-
Notifications
You must be signed in to change notification settings - Fork 247
resource allocation
There are two resource allocations:
- Glow master allocates agents to the driver.
- Driver allocates tasks to assigned agents.
All agents periodically send heartbeats to Glow master, together with these information:
- Number of CPU cores
- Memory Size in MB
- Number of CPU cores already allocated
- Memory Size in MB already allocated
- Data center name of the agent
- Rack name of the agent
To keep logic simple, Glow driver uses a market to match Supply(computing resources) with Demand(computing tasks) to dynamically and efficiently execute tasks. The algorithm is called Continuous Double Auction(CDA) market. It sounds fancy, but here is how it works:
Continuous Double Auction Protocol (CDA) is to allocate the best possible resource to an arriving task and to prioritize tasks according to their score. When a Task Query object arrives at the market the protocol searches all available resource offers and returns the first occurrence of the ’best’ match, i.e. the cheapest or the fastest resource which satisfies the task’s constraints. Whenever a resource becomes available and there are several tasks waiting, the one with the highest score is processed first.

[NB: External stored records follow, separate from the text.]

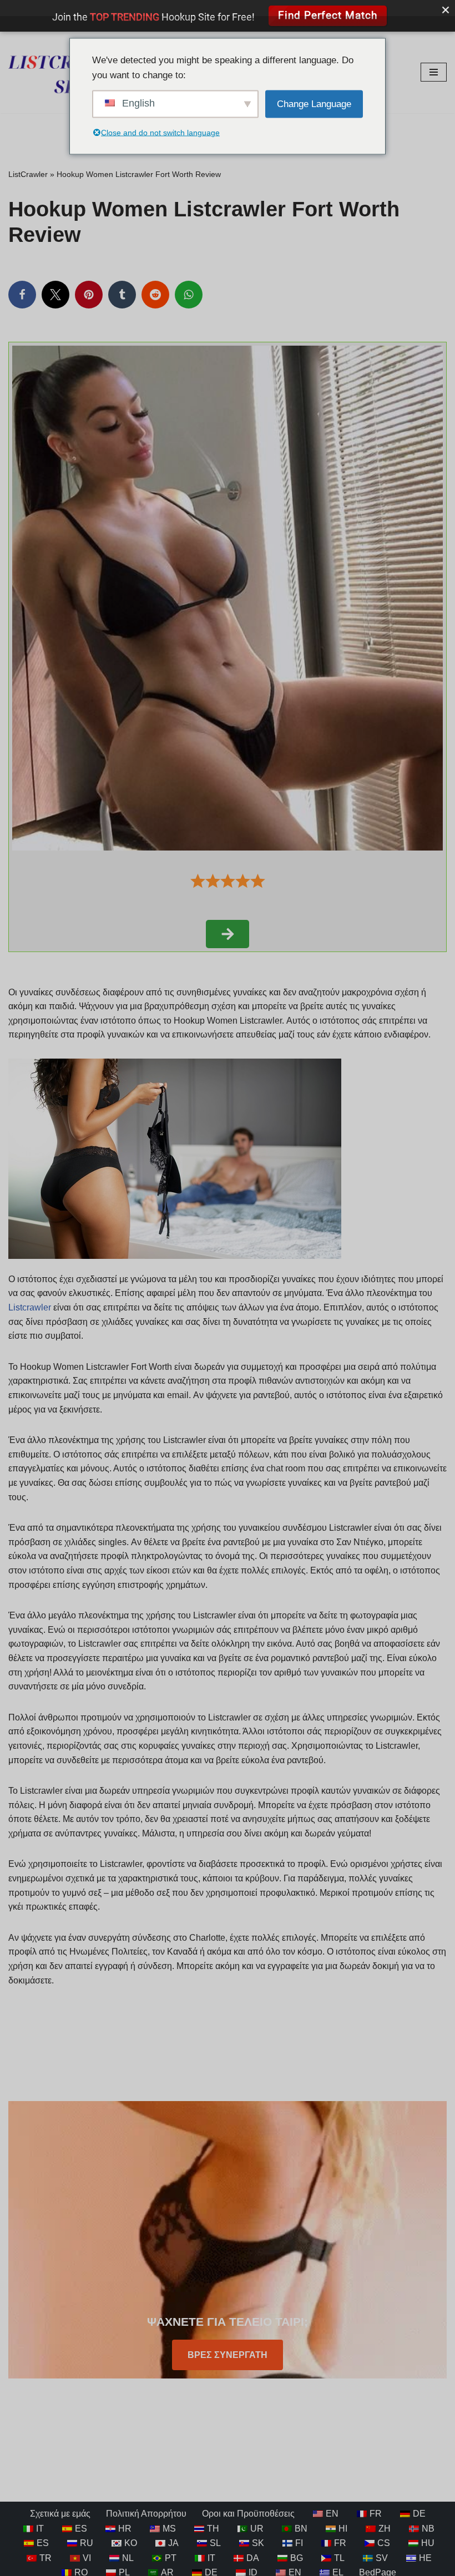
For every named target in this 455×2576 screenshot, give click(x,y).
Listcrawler (29, 1307)
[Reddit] (155, 294)
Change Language (314, 104)
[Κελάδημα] (55, 294)
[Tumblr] (122, 294)
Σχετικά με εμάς (60, 2513)
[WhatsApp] (189, 294)
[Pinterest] (89, 294)
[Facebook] (22, 294)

Scores between a task group and a resource is currently calculated this way:
cost := float64(1)
for _, input := range taskGroup.Inputs {
cost += get_shard_location(input).Distance(resourceLocation)
}
return float64(bid) / cost
So the architecture is:
Driver => adds tasks => CDA Market <= Supplier adds resources <= Master
Driver program adds tasks to the market as demands. And a supplier add agents to the market, fetched from Master.

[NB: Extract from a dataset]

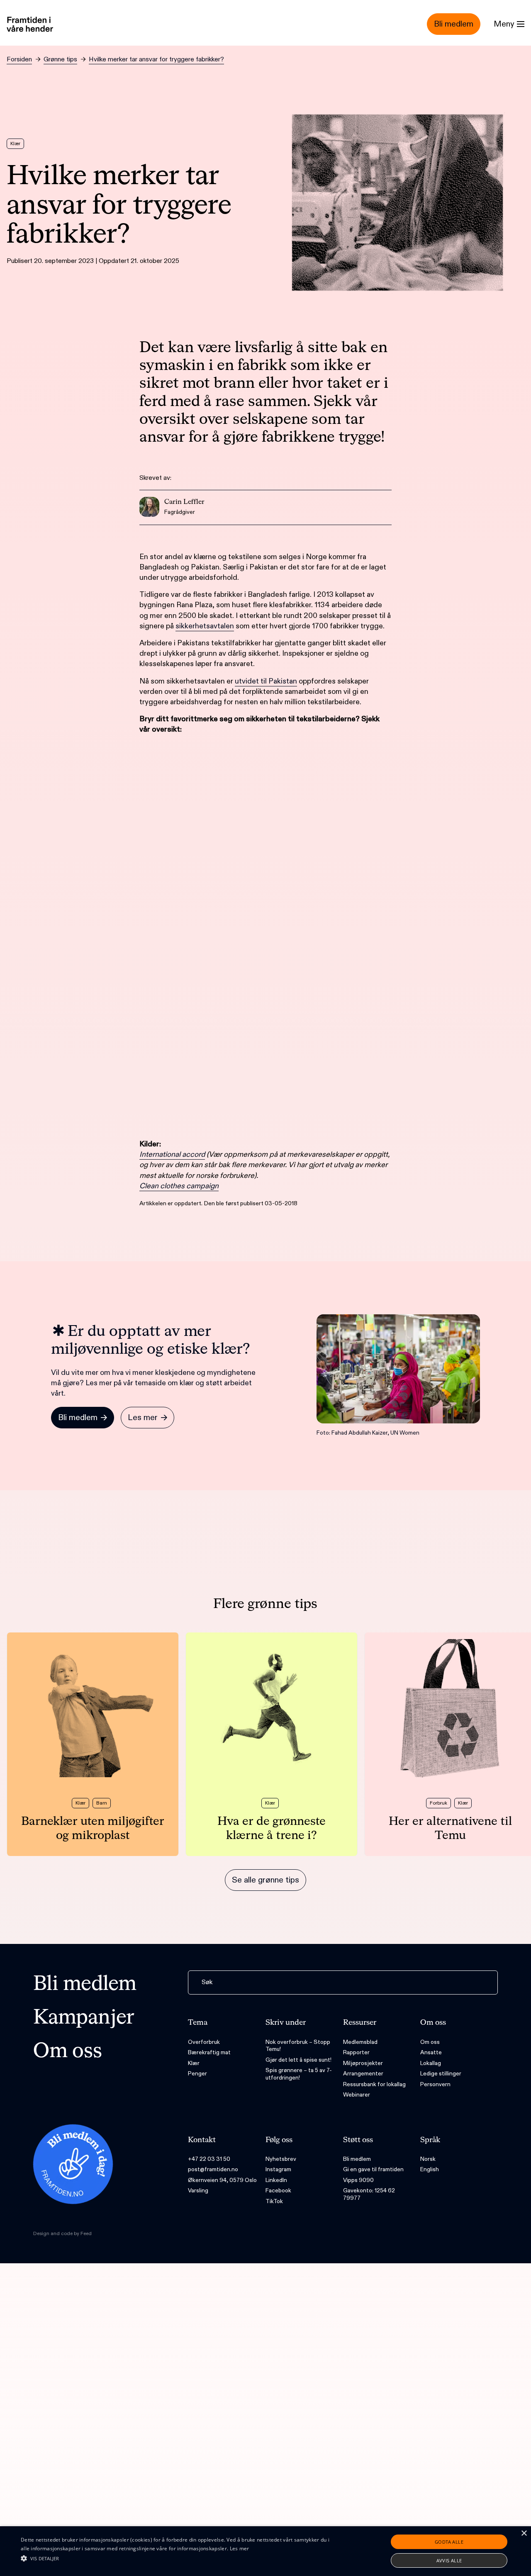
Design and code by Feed (62, 2233)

Currently supplier gets agents from master. The agents are priced as totalBid/numberOfTaskGroups. This area could need some more tweaking later.
Glow master will try to allocate a group of agents to the driver, ideally agents sitting in one rack, in one data center, unless there are no more agents on the same rack or data center.
Of course, if more agents are available, the flow will be executed faster. But in theory, a flow can proceed even with just one agent. This would be helpful when there are limited resources available.